Me besaste como si aquella fuera la primera vez que ibas a hacerlo. Como un segundo primer beso, rozaste mis labios dulcemente mientras me atraías contra tu pecho y me estrechabas entre tus brazos. Me besaste lentamente y dijiste “te extrañé, ¿sabías?” mientras yo me enroscaba en tu cuello, hipnotizada. Salvajemente me fui apretando contra tu pecho, mientras me besabas con fuerza en mis labios aprendices. Tus dientes raspaban mis labios, y tiraban de ellos como si les pertenecieran. Pero no me asusté, porque sabía que vos no me ibas a hacer daño. Te dejé hacer, mientras mis manos recorrían traviesas las figuras perfectas de tu cuerpo. Me enredé en tu pelo, enroscando mis dedos en él y tirándolo hacia atrás suavemente. Recorrí con éxtasis tu espalda, tan dura y fuerte, capaz de llenarme de seguridad y orgullo. Me deslicé con timidez hacia tu pecho, y tu vientre trabajado. Coloqué mi mano derecha sobre tu corazón, que nos acompañaba con latidos irregulares en nuestro rozagante juego de la seducción. Dos latidos, luego una pausa, tres latidos rápidos, otra pausa, y comienza otra vez. ¿Cómo olvidar el sonido acompasado del ritmo que llevaba la danza de nuestros labios, el nismógeno placer de nuestras caricias, el delirante éxtasis de la pasión?

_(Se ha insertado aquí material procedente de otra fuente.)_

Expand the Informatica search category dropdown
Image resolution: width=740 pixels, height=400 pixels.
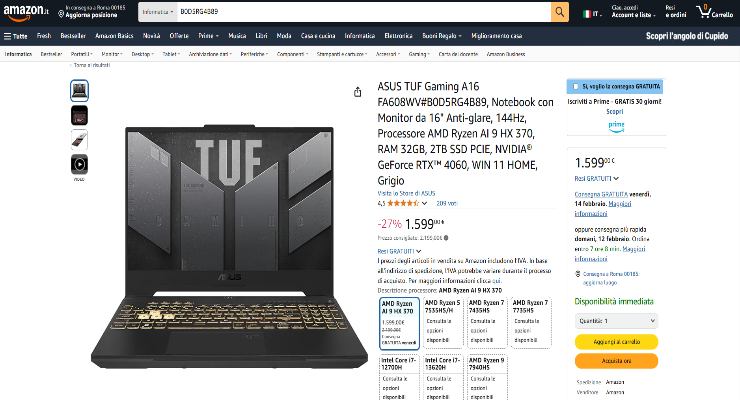coord(158,12)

Acaricié tu cuello porque sé que te gustaba, te abracé más fuerte para sentirme tuya. Nunca te sentí lo suficientemente cerca, aunque entre nosotros no cabía un alfiler.
Y así fue como lentamente, mientras me estrechabas con fuerza la cintura, tu lengua traviesa acarició el portal de mis labios y exploró mi boca con cierta timidez. Y sentí ese cosquilleo intenso recorriéndome la espalda, que me hacía temblar ligeramente y transformaba mi respiración entrecortada cada vez que lo hacías, mientras te seguía el juego tratando de animarte a más, de despojarte de tu supuesta timidez.
Y juntos exploramos nuestras bocas, nos acariciamos suavemente, nos estrechamos con pasión. Lo hacíamos sincronizadamente, nos sentíamos uno solo. El tiempo pasaba sobre nosotros sin afectarnos, el entorno ya no existía.
Ya no veía, no escuchaba, no olía, ni pensaba. Sólo sentía. Te sentía tan cerca de mí, te veía al tacto. Y nos abstraíamos en nuestra esencia.
Y tan entregados estábamos al sibaritismo nismógeno de esa pasión, que apenas nos dimos cuenta de que nuestros besos se volvían suaves, dulces, lentos. Lentamente se despertaron mis sentidos, y me llenó tu perfume. Te solté y te abracé con fuerza, me hundí en tu cuello, cerré mis ojos y me entregué, despacio, a esa posguerra del amor que con ansias compartimos.